## Data excerpts
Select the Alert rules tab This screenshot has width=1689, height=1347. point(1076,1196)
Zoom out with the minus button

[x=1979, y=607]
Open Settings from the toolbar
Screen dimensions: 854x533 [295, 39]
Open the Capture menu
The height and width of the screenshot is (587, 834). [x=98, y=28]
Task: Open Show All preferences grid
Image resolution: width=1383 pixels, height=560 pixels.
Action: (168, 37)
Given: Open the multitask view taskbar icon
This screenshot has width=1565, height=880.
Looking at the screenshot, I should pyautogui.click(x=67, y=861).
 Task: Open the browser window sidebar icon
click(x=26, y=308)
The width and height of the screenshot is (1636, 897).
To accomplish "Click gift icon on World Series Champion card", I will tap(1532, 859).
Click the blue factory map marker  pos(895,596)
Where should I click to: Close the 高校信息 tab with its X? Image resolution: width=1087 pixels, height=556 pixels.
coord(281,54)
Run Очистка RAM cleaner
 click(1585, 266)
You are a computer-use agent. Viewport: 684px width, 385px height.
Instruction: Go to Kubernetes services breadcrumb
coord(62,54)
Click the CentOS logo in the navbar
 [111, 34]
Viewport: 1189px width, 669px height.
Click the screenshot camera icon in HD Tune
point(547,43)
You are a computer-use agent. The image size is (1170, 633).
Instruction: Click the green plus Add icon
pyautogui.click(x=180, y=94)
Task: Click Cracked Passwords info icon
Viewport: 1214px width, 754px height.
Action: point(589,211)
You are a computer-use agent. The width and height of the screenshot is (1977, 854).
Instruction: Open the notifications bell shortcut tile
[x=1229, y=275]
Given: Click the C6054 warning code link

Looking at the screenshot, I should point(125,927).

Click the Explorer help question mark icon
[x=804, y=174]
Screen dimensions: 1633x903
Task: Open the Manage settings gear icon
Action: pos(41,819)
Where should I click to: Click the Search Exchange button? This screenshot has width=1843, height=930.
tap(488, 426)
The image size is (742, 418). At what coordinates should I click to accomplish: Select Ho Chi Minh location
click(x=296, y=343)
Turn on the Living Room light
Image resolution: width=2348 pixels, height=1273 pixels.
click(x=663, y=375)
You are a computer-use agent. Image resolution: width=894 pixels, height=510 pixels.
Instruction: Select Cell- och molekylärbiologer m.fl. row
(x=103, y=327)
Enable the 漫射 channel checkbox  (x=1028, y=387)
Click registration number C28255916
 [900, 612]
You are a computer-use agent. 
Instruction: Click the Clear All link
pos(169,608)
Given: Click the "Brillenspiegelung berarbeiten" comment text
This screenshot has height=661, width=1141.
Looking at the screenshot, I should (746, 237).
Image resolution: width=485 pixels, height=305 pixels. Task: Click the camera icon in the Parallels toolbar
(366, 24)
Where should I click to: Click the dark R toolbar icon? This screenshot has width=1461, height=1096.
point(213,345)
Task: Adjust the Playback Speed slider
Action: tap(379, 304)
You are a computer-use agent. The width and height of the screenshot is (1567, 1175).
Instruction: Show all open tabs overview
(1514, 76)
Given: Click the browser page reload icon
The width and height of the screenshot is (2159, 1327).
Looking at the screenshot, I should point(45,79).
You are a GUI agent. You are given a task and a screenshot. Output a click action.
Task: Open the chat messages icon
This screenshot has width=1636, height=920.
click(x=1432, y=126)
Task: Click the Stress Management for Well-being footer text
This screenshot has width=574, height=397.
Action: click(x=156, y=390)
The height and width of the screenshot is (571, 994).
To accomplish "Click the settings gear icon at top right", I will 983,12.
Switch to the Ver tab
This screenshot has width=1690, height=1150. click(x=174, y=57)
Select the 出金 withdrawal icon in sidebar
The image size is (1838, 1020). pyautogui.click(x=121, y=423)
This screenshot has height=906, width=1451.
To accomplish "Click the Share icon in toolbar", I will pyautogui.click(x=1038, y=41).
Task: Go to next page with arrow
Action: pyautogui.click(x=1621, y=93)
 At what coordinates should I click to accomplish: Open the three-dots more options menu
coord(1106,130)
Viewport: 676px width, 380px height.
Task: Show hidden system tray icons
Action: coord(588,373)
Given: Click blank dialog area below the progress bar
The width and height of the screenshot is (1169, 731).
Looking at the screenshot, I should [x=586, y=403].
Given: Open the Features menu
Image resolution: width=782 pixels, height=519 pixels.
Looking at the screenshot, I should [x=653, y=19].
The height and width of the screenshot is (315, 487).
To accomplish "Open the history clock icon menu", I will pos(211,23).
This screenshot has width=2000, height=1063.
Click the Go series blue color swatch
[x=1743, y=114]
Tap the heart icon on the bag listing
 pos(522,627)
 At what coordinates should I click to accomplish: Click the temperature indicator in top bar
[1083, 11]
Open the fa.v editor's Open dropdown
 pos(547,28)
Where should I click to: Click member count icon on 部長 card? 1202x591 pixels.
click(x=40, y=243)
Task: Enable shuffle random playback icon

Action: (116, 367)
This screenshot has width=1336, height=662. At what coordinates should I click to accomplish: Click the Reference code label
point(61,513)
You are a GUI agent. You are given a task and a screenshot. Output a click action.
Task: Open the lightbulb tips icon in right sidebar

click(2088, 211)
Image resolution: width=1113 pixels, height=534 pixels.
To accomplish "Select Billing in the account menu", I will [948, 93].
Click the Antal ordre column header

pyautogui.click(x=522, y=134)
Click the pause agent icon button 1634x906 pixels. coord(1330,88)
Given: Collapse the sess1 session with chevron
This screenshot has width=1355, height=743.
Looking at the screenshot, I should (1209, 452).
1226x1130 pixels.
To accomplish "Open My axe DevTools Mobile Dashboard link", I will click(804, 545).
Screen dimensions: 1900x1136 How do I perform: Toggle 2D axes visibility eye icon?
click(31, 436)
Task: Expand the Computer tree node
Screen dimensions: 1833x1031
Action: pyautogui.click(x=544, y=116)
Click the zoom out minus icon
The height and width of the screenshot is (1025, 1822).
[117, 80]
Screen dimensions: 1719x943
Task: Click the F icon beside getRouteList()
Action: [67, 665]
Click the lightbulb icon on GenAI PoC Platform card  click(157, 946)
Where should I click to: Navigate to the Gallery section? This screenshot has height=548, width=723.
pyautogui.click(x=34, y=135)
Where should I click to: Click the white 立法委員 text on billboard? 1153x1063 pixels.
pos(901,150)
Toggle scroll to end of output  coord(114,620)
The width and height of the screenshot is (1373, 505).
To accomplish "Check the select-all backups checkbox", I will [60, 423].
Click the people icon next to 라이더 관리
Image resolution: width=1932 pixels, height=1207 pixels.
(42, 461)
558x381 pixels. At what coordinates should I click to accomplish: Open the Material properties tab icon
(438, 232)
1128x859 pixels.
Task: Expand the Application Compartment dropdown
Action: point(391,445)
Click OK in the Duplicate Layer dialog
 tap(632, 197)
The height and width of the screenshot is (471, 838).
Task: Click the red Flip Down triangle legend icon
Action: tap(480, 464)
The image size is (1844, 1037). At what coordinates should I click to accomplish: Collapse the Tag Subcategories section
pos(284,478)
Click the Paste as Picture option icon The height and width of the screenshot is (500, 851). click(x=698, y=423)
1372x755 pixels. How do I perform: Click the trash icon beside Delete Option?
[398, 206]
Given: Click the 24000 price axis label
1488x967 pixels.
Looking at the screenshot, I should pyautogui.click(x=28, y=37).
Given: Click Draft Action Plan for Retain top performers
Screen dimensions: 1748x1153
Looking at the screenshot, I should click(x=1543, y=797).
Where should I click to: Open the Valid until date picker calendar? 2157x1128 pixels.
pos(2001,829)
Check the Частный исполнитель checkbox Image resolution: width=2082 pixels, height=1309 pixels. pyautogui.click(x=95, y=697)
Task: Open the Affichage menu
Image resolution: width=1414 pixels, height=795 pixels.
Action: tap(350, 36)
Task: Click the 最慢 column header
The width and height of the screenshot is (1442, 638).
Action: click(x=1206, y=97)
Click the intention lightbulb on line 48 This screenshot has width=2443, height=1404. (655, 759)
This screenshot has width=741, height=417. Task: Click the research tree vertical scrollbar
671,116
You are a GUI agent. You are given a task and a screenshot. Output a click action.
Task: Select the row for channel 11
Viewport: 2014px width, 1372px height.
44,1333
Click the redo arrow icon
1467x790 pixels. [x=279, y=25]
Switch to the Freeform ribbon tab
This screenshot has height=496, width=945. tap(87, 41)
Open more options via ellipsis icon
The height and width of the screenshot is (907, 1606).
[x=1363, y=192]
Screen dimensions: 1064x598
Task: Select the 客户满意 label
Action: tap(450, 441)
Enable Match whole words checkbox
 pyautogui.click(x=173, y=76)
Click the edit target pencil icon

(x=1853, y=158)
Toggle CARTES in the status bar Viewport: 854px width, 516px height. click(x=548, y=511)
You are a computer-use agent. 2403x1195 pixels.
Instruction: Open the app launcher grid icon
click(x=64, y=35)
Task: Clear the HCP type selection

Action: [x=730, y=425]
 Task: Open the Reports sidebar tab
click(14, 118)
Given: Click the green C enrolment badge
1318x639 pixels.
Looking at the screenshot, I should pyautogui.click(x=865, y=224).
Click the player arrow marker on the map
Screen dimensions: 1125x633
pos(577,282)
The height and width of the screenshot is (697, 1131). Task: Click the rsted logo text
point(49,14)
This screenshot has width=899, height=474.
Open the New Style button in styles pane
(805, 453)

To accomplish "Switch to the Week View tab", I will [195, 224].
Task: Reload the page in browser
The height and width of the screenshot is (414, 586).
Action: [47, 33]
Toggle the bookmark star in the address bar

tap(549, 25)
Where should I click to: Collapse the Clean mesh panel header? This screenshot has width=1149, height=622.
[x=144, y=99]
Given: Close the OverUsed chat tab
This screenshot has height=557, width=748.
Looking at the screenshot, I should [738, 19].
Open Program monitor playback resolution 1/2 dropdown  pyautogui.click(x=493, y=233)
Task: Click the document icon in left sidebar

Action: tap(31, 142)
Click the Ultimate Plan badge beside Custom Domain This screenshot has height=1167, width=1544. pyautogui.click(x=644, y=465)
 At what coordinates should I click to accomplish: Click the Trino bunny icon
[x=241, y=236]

## Action item
Write out exactly the lines that run from the one containing "Open Program monitor" to the end of the records, both end lines included.

## Exercise response
Open Program monitor playback resolution 1/2 dropdown  pyautogui.click(x=493, y=233)
Task: Click the document icon in left sidebar

Action: tap(31, 142)
Click the Ultimate Plan badge beside Custom Domain This screenshot has height=1167, width=1544. pyautogui.click(x=644, y=465)
 At what coordinates should I click to accomplish: Click the Trino bunny icon
[x=241, y=236]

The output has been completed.